There are many factors that we address. First, we evaluate—formal testing if needed, review of testing and intensive observation. This provides us with information about a student’s learning style and needs. We also observe behavior, and track data to learn about the patterns of a student’s behavioral challenges. We then work to help them change any behaviors that are not serving a positive function, and to develop new behaviors that help them to cope and learn. Last, our clinical team observes the student and consults to the team; they assist with addressing any psychiatric needs, in collaboration with families and providers. Our goal is for students to learn to cope with their emotional challenges so that they can become successful in school.
Are students punished when they have a behavior problem?
Our philosophy is that positive reinforcement is what promotes change. What is positive reinforcement? It is a positive outcome that follows the desired school-related behavior. These reinforcers can be intrinsic, such as pride in a job well done, or extrinsic, such as a good grade, teacher praise, social time with a peer or adult, a short time engaging in an enjoyable activity once work is done, or occasionally a tangible reward that the student earns. Our goal is that doing a good job becomes rewarding enough; we work to wean “artificial” reinforcement once a new positive behavior is established and self-sustaining.
My child has a therapist and a psychiatrist that they have worked with for a long time. Do they have to participate in counseling at school? Is medication management a part of the services?
No, individual therapy is neither mandatory nor expected for most students. Our clinicians work with your providers to learn about your child and to provide information about their presentation and performance in school. When therapy occurs, it is to address obstacles that relate to school challenges. Our school clinicians also provide clinical support at times when a student might experience a crisis. Often, clinicians work with the classroom as a group, or through consultation to the classroom staff, to build skills for stress management, socialization, anger management, and other coping strategies.

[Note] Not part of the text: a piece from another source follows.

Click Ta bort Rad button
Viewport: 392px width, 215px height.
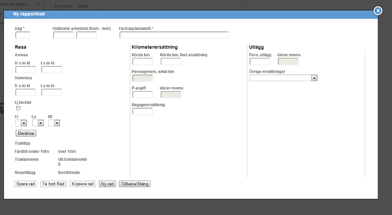click(54, 184)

Our psychiatrist and clinical nurse specialist occasionally provide medication management if there is not a child psychiatrist involved, if the current provider would like a consultation, or if the family is awaiting services. They are able to do this as outpatient providers, i.e., students’ private insurance is accessed since this is not a school service. We encourage families to stay involved with their child’s community providers; this ensures that students will have community supports when their school placement at Bradley ends. It also provides the family with more support than would be available through a school placement.
Do students leave your school, or will they have to graduate from there?
Many students are with us for the short term. From the time students enter our program, we are charting a course for their transition back to a less restrictive environment. We work with the school district to find alternative classrooms in the public school system that can address a student's IEP goals, and work to develop the child’s skills to be successful in that type of environment.
What are the factors that predict how long a child will stay? Age, learning and developmental challenges, severity of behavioral challenges, and psychiatric needs are all factors that determine the answer to that question. Each student is unique and will require a different pathway to more independence. Families are informed of and involved in every step of that process.
Students can earn a RI, MA, or CT diploma when attending the Bradley Schools. We collaborate with the school department to ensure that all graduation requirements of the student’s home district are addressed.
Can you provide an education to students with autism?
Approximately 1/3 of our students are dealing with an autism spectrum disorder or other developmental challenge. Our staff receive ongoing training and support in meeting the unique learning needs of these students. Our clinicians work with the family and providers to ensure coordinated care and educational planning.